YOUR INSTRUCTIONS: Each line of the listing must be set down exactly as it stands.

THE DATA:
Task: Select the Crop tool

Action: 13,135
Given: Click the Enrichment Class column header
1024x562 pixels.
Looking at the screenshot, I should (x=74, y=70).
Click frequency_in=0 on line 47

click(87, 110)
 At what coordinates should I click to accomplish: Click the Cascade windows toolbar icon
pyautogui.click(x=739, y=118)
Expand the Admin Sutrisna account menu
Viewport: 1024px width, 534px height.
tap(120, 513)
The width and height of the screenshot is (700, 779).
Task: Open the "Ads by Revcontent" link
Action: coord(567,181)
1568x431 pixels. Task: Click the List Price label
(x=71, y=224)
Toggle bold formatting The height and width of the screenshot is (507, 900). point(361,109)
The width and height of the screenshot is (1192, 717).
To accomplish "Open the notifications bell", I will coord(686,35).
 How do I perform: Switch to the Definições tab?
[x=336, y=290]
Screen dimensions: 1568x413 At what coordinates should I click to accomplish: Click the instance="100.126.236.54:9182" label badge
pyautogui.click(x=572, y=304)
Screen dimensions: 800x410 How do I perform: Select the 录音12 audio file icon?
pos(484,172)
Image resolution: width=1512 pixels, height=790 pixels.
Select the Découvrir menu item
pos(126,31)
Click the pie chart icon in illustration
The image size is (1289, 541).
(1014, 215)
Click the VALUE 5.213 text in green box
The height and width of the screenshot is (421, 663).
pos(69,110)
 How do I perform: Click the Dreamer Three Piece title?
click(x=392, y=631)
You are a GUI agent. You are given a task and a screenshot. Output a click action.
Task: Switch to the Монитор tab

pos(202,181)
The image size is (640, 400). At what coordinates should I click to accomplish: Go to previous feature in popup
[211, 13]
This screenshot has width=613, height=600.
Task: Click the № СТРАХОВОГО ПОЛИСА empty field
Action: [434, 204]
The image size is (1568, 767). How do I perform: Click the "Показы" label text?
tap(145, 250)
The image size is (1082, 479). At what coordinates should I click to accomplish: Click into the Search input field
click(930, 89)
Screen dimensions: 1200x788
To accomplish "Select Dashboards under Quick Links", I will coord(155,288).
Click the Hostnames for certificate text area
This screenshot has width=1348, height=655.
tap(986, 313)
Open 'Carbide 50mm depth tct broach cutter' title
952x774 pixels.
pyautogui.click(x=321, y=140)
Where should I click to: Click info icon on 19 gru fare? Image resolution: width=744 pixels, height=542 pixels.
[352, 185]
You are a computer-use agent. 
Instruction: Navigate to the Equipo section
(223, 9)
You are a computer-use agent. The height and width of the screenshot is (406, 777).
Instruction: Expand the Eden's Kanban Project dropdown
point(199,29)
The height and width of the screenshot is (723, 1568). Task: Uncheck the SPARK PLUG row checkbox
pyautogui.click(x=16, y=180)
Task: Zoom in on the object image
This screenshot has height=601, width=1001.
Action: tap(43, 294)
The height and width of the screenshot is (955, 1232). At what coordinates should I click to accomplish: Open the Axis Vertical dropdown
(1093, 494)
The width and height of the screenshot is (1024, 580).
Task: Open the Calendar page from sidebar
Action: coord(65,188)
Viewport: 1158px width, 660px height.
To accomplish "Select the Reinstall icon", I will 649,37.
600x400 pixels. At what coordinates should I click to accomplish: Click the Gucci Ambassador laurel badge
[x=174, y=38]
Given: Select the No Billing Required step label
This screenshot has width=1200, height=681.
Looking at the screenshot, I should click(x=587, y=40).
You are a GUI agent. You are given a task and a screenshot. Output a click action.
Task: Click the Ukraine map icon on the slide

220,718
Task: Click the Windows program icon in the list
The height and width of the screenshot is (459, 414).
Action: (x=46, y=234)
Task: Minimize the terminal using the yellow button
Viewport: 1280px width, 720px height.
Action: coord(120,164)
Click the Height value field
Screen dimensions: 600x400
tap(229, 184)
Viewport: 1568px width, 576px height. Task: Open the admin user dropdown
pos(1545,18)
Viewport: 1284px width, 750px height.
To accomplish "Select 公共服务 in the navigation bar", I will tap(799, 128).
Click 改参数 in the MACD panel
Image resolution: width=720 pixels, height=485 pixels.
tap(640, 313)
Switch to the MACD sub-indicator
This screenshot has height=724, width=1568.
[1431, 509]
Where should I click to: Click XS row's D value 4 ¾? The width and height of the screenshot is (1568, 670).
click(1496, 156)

TASK OUTPUT:
Task: Select the Crop tool

Action: 13,135
Given: Click the Enrichment Class column header
1024x562 pixels.
Looking at the screenshot, I should (x=74, y=70).
Click frequency_in=0 on line 47

click(87, 110)
 At what coordinates should I click to accomplish: Click the Cascade windows toolbar icon
pyautogui.click(x=739, y=118)
Expand the Admin Sutrisna account menu
Viewport: 1024px width, 534px height.
tap(120, 513)
The width and height of the screenshot is (700, 779).
Task: Open the "Ads by Revcontent" link
Action: coord(567,181)
1568x431 pixels. Task: Click the List Price label
(x=71, y=224)
Toggle bold formatting The height and width of the screenshot is (507, 900). point(361,109)
The width and height of the screenshot is (1192, 717).
To accomplish "Open the notifications bell", I will coord(686,35).
 How do I perform: Switch to the Definições tab?
[x=336, y=290]
Screen dimensions: 1568x413 At what coordinates should I click to accomplish: Click the instance="100.126.236.54:9182" label badge
pyautogui.click(x=572, y=304)
Screen dimensions: 800x410 How do I perform: Select the 录音12 audio file icon?
pos(484,172)
Image resolution: width=1512 pixels, height=790 pixels.
Select the Découvrir menu item
pos(126,31)
Click the pie chart icon in illustration
The image size is (1289, 541).
(1014, 215)
Click the VALUE 5.213 text in green box
The height and width of the screenshot is (421, 663).
pos(69,110)
 How do I perform: Click the Dreamer Three Piece title?
click(x=392, y=631)
You are a GUI agent. You are given a task and a screenshot. Output a click action.
Task: Switch to the Монитор tab

pos(202,181)
The image size is (640, 400). At what coordinates should I click to accomplish: Go to previous feature in popup
[211, 13]
This screenshot has width=613, height=600.
Task: Click the № СТРАХОВОГО ПОЛИСА empty field
Action: [434, 204]
The image size is (1568, 767). How do I perform: Click the "Показы" label text?
tap(145, 250)
The image size is (1082, 479). At what coordinates should I click to accomplish: Click into the Search input field
click(930, 89)
Screen dimensions: 1200x788
To accomplish "Select Dashboards under Quick Links", I will coord(155,288).
Click the Hostnames for certificate text area
This screenshot has width=1348, height=655.
tap(986, 313)
Open 'Carbide 50mm depth tct broach cutter' title
952x774 pixels.
pyautogui.click(x=321, y=140)
Where should I click to: Click info icon on 19 gru fare? Image resolution: width=744 pixels, height=542 pixels.
[352, 185]
You are a computer-use agent. 
Instruction: Navigate to the Equipo section
(223, 9)
You are a computer-use agent. The height and width of the screenshot is (406, 777).
Instruction: Expand the Eden's Kanban Project dropdown
point(199,29)
The height and width of the screenshot is (723, 1568). Task: Uncheck the SPARK PLUG row checkbox
pyautogui.click(x=16, y=180)
Task: Zoom in on the object image
This screenshot has height=601, width=1001.
Action: tap(43, 294)
The height and width of the screenshot is (955, 1232). At what coordinates should I click to accomplish: Open the Axis Vertical dropdown
(1093, 494)
The width and height of the screenshot is (1024, 580).
Task: Open the Calendar page from sidebar
Action: coord(65,188)
Viewport: 1158px width, 660px height.
To accomplish "Select the Reinstall icon", I will 649,37.
600x400 pixels. At what coordinates should I click to accomplish: Click the Gucci Ambassador laurel badge
[x=174, y=38]
Given: Select the No Billing Required step label
This screenshot has width=1200, height=681.
Looking at the screenshot, I should click(x=587, y=40).
You are a GUI agent. You are given a task and a screenshot. Output a click action.
Task: Click the Ukraine map icon on the slide

220,718
Task: Click the Windows program icon in the list
The height and width of the screenshot is (459, 414).
Action: (x=46, y=234)
Task: Minimize the terminal using the yellow button
Viewport: 1280px width, 720px height.
Action: coord(120,164)
Click the Height value field
Screen dimensions: 600x400
tap(229, 184)
Viewport: 1568px width, 576px height. Task: Open the admin user dropdown
pos(1545,18)
Viewport: 1284px width, 750px height.
To accomplish "Select 公共服务 in the navigation bar", I will tap(799, 128).
Click 改参数 in the MACD panel
Image resolution: width=720 pixels, height=485 pixels.
tap(640, 313)
Switch to the MACD sub-indicator
This screenshot has height=724, width=1568.
[1431, 509]
Where should I click to: Click XS row's D value 4 ¾? The width and height of the screenshot is (1568, 670).
click(1496, 156)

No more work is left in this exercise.